Problem to solve
The answer must consist of every line below containing "computer".

┌─ Material provided

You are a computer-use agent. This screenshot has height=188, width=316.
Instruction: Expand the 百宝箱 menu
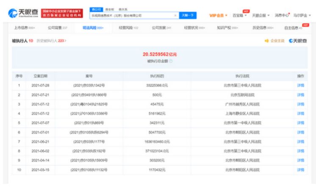coord(241,15)
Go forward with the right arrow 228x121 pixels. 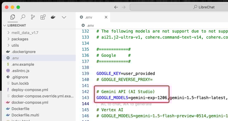tap(124, 7)
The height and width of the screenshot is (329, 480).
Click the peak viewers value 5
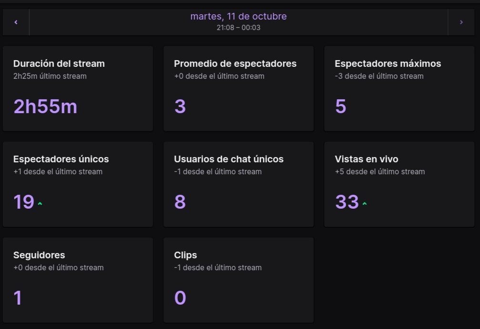click(x=341, y=106)
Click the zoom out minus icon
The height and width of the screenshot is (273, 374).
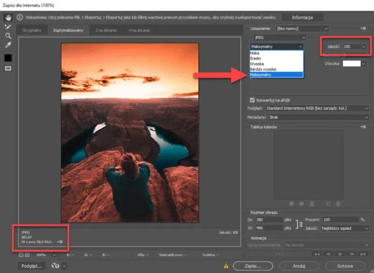click(x=22, y=255)
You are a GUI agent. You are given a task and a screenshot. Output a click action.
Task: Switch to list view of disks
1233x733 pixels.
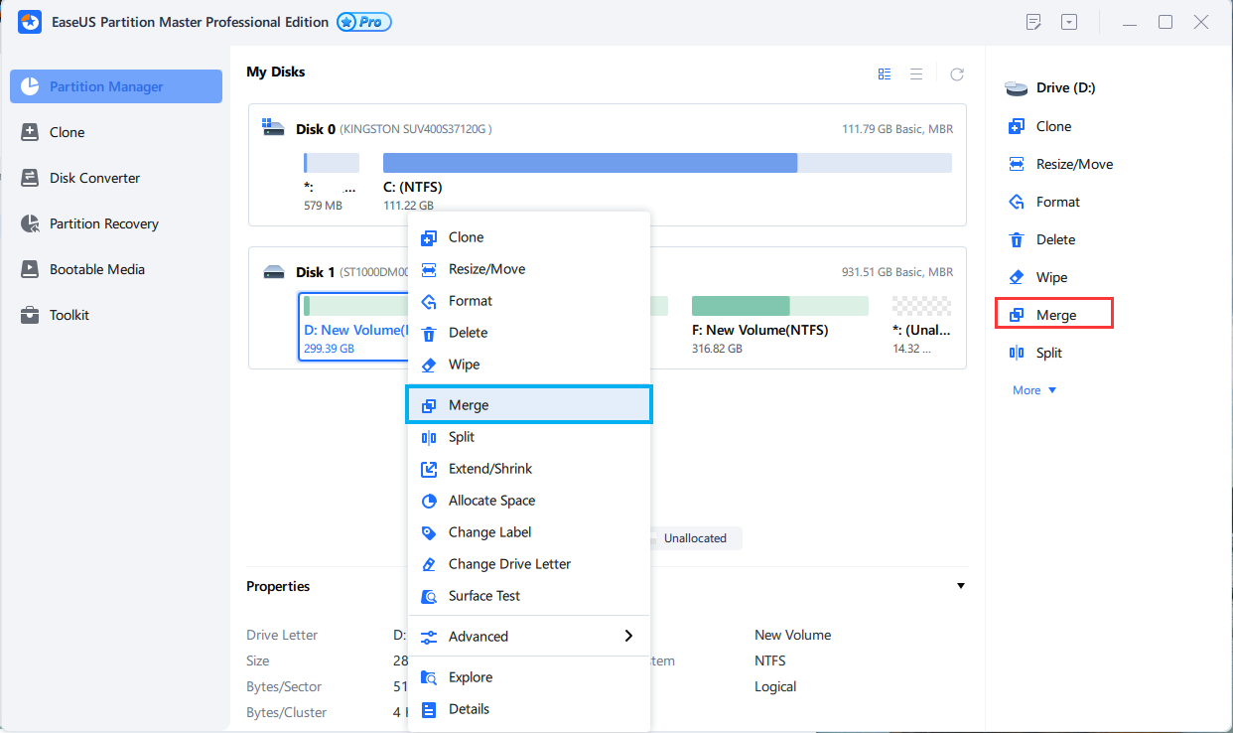coord(916,73)
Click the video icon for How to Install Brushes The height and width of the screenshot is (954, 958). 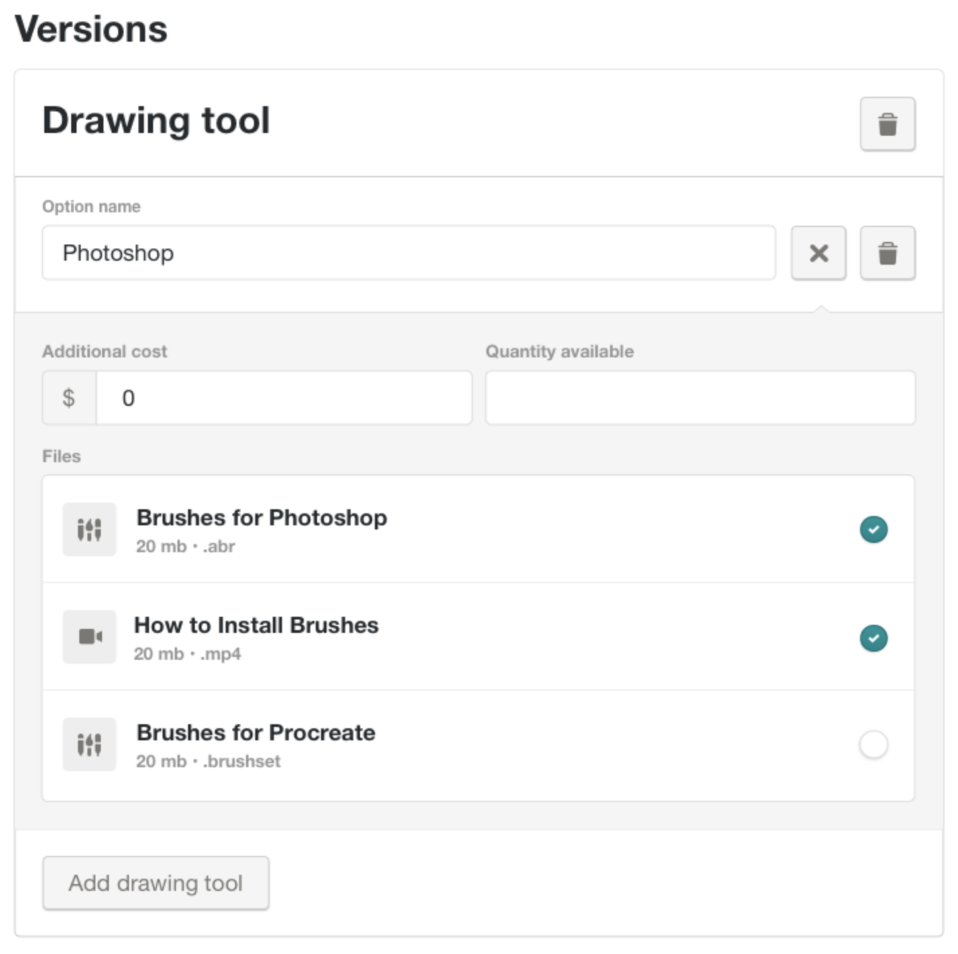coord(89,636)
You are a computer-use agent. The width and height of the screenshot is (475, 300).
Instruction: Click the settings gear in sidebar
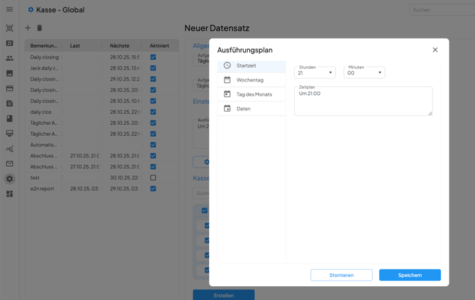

└─

Solution to the exercise
You are a computer-use agent. This screenshot has height=188, width=316.
You are a computer-use agent. The width and height of the screenshot is (475, 300).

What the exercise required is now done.